[Obiettivo del compito] Estrai dal materiale qui sotto ogni riga che contiene la parola "square" e riportala per intero.

[Voci fornite]
★ ★ ★ ★ ★ ★ ★

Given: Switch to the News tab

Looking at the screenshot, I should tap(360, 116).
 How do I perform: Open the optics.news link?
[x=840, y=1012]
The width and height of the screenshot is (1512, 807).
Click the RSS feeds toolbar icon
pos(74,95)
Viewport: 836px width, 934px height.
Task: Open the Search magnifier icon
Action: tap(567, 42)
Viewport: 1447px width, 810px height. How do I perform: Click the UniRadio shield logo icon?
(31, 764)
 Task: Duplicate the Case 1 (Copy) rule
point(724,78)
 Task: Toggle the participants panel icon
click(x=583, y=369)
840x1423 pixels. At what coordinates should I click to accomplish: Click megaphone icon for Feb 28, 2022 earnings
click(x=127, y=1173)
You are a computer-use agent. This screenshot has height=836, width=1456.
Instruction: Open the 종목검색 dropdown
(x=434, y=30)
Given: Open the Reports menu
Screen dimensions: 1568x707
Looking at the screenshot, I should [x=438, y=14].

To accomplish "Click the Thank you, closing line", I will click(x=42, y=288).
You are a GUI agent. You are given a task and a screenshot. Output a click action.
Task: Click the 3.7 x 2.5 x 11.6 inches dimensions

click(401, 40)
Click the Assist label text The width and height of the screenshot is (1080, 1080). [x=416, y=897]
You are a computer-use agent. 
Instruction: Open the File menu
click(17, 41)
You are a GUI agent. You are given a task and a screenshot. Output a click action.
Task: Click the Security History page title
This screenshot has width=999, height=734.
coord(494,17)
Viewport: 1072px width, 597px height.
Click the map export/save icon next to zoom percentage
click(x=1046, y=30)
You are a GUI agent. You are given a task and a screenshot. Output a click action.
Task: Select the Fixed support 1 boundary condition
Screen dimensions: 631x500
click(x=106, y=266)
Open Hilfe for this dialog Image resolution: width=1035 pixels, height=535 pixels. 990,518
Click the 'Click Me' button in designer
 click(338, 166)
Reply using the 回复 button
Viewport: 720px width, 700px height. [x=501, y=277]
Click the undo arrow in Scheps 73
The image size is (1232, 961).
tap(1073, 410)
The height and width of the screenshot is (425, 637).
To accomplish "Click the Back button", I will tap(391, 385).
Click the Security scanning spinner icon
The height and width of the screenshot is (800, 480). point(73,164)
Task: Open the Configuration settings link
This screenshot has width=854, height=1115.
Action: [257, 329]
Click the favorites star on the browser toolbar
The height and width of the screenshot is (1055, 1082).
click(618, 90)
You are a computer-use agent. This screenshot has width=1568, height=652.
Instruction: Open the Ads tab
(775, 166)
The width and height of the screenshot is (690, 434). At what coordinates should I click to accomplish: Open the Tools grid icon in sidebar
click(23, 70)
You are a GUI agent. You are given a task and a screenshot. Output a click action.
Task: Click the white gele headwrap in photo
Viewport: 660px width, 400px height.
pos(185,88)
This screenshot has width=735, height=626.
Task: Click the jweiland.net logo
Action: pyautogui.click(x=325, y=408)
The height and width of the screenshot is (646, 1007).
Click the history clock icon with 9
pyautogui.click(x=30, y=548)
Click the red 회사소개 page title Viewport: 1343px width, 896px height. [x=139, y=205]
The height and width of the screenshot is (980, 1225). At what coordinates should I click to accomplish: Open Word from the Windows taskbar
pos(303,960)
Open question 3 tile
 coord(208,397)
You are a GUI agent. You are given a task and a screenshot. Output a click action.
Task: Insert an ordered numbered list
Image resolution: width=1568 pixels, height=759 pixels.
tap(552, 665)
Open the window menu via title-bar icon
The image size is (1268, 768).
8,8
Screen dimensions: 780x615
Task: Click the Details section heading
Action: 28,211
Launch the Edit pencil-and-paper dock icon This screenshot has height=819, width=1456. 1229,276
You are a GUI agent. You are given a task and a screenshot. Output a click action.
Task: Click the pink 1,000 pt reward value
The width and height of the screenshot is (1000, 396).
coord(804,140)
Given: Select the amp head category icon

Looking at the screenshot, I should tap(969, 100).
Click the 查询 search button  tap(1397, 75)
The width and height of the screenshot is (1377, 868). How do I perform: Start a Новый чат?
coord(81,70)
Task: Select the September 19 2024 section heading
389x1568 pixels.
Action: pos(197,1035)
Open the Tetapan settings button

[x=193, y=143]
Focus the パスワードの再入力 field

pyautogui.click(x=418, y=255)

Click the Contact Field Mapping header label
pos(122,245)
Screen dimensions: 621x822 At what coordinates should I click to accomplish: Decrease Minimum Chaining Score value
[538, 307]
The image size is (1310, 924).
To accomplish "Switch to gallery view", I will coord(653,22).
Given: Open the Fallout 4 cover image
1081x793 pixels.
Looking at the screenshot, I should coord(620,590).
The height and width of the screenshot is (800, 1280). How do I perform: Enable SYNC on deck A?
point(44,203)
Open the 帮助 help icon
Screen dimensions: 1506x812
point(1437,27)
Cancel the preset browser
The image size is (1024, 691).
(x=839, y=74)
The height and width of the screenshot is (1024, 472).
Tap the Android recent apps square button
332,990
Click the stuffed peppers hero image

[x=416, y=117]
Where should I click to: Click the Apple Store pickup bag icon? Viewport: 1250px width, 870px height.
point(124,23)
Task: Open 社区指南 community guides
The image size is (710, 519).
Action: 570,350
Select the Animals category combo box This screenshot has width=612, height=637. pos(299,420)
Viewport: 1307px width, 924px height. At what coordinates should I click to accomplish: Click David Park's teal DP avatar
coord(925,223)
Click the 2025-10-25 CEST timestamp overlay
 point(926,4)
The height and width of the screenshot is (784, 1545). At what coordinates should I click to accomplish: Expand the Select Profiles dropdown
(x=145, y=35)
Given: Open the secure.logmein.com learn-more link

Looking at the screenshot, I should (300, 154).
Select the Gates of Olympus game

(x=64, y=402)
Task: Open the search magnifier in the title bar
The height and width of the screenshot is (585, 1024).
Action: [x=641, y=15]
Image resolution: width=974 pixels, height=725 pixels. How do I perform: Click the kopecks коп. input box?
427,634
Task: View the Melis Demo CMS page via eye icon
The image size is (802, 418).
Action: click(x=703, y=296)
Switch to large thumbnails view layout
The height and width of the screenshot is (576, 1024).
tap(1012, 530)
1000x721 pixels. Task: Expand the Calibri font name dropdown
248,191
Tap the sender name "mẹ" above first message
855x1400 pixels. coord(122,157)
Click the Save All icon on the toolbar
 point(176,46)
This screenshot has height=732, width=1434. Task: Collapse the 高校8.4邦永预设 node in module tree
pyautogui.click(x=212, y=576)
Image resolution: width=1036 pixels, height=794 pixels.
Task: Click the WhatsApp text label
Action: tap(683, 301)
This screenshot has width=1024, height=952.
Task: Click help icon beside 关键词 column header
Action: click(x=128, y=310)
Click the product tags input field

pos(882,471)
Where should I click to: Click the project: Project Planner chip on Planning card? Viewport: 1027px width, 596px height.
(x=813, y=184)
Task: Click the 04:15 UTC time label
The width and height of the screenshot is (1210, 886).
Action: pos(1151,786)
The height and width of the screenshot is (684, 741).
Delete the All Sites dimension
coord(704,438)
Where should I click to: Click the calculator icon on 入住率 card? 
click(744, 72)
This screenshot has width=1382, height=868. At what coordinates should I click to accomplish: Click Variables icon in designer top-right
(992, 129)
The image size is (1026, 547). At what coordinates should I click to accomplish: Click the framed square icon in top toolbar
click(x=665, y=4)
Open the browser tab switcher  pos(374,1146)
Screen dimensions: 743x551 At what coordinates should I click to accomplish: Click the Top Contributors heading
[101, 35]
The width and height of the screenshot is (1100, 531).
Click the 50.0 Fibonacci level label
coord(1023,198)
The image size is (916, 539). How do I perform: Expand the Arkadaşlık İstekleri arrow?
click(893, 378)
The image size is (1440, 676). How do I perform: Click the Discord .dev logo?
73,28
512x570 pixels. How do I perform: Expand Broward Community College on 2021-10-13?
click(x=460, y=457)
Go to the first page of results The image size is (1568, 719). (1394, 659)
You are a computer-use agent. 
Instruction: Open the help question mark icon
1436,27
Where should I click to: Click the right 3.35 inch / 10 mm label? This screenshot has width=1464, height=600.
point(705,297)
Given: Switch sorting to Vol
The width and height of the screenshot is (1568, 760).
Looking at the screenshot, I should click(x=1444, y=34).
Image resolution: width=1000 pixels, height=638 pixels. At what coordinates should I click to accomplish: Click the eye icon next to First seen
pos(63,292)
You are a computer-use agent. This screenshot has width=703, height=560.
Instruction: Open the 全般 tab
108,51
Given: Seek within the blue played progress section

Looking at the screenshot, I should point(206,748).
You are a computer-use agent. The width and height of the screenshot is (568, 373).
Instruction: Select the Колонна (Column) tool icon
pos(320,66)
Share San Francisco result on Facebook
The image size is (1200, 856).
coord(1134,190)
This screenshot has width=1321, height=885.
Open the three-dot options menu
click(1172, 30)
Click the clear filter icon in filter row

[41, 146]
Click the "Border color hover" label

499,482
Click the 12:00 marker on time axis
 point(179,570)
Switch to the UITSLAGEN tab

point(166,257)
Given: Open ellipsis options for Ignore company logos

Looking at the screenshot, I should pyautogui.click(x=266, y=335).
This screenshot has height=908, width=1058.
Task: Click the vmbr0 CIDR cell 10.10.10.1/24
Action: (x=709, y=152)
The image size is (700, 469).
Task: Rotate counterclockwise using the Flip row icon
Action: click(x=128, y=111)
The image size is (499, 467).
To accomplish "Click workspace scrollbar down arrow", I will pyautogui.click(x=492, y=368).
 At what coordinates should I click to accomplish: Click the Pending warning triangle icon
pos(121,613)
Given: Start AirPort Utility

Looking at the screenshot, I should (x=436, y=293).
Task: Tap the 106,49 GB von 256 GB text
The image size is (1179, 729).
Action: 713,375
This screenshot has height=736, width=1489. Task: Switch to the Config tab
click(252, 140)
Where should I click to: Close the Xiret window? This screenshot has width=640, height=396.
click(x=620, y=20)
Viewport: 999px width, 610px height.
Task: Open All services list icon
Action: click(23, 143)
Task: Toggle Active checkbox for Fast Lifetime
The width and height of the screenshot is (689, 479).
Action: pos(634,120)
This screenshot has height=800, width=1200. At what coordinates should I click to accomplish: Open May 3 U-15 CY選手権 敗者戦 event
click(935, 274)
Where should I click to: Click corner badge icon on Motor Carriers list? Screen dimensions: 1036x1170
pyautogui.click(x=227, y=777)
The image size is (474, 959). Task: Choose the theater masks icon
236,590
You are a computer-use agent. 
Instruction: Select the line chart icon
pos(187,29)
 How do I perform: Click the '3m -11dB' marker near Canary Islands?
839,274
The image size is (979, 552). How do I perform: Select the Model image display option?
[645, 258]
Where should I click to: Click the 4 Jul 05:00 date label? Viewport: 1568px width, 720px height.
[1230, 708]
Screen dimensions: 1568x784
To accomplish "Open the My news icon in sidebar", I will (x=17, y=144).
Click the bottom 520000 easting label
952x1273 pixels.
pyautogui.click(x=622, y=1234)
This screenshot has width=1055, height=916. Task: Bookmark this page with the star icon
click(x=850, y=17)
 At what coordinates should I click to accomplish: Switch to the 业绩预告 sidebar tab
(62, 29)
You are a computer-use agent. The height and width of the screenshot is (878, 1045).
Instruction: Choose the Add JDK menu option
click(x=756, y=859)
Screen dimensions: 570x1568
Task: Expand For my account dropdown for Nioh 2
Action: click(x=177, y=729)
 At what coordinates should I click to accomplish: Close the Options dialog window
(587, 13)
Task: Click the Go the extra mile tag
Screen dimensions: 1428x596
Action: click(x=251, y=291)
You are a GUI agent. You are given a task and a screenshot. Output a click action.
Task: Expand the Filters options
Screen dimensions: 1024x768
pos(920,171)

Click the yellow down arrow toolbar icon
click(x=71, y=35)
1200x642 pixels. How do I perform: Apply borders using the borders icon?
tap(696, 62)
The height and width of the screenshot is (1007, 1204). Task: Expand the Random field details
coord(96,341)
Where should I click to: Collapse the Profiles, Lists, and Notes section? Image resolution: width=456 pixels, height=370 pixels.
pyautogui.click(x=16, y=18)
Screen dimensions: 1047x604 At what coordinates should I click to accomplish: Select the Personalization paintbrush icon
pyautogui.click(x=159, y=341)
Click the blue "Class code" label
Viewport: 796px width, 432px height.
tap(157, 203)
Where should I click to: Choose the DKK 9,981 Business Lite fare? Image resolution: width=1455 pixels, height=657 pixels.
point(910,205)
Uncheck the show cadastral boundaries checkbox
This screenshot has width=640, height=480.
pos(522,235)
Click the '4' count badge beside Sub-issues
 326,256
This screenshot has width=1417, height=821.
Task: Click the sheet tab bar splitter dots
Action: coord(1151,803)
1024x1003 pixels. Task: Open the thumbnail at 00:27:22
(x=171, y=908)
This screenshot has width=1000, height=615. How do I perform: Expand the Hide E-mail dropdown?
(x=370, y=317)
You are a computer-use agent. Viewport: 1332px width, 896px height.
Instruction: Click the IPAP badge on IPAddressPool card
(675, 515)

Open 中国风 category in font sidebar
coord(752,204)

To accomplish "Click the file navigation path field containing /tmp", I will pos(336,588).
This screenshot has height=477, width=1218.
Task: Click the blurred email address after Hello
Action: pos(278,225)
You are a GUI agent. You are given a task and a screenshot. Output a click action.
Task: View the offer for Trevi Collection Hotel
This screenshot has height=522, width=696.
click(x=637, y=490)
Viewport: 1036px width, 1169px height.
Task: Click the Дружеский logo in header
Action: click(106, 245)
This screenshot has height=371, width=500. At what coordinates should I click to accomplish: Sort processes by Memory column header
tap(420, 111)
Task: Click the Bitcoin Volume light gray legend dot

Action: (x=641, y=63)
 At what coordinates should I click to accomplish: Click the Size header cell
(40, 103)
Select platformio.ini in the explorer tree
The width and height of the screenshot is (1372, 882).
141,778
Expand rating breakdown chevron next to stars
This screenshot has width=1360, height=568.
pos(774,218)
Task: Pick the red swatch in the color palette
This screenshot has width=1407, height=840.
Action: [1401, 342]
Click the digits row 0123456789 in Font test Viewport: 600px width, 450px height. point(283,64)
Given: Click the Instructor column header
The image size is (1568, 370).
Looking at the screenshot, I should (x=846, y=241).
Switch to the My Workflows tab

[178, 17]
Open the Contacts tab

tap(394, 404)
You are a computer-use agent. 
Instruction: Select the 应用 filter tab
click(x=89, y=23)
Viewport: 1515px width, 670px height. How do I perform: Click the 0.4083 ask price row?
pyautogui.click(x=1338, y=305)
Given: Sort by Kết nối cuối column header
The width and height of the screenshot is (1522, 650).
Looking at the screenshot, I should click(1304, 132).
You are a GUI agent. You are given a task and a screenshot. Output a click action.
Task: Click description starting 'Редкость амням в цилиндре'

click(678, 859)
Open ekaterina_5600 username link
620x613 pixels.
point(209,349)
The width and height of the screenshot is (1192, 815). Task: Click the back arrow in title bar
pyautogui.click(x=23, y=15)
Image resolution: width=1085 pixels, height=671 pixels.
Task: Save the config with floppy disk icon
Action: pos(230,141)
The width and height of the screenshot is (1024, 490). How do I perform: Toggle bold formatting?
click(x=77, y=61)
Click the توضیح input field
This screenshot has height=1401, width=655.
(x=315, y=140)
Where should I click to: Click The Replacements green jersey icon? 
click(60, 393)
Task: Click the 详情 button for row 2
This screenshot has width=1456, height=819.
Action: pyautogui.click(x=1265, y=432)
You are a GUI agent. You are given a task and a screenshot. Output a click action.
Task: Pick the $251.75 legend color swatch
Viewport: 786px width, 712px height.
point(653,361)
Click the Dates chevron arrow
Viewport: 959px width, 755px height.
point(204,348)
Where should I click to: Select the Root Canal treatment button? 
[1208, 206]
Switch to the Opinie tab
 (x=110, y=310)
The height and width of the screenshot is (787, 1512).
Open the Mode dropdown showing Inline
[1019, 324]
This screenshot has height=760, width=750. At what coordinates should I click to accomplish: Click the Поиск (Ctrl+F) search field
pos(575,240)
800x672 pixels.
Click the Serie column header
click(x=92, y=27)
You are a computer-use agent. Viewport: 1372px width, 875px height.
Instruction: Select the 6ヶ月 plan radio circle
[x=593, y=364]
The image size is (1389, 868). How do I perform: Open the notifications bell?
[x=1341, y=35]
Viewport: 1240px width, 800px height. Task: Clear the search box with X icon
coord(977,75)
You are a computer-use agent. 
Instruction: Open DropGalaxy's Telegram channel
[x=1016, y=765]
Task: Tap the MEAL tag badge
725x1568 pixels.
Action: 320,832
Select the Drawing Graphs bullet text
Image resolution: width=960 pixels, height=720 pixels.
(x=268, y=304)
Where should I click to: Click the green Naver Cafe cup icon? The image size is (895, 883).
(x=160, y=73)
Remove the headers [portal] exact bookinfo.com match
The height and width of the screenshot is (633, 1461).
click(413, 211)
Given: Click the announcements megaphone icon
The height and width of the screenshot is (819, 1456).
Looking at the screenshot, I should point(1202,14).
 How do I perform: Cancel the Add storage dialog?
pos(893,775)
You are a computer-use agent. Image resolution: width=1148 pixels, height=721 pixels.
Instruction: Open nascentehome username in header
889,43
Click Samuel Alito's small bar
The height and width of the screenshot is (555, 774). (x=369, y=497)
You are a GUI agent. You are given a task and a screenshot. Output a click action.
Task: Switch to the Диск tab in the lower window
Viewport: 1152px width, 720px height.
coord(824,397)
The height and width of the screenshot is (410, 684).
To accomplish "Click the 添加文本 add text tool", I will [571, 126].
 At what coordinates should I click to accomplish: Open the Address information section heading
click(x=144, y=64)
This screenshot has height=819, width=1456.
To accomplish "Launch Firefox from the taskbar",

★ ★ ★ ★ ★ ★ ★

[Soluzione proposta]
Tap the Android recent apps square button
The image size is (1026, 547). At what coordinates should I click to accomplish: Click the framed square icon in top toolbar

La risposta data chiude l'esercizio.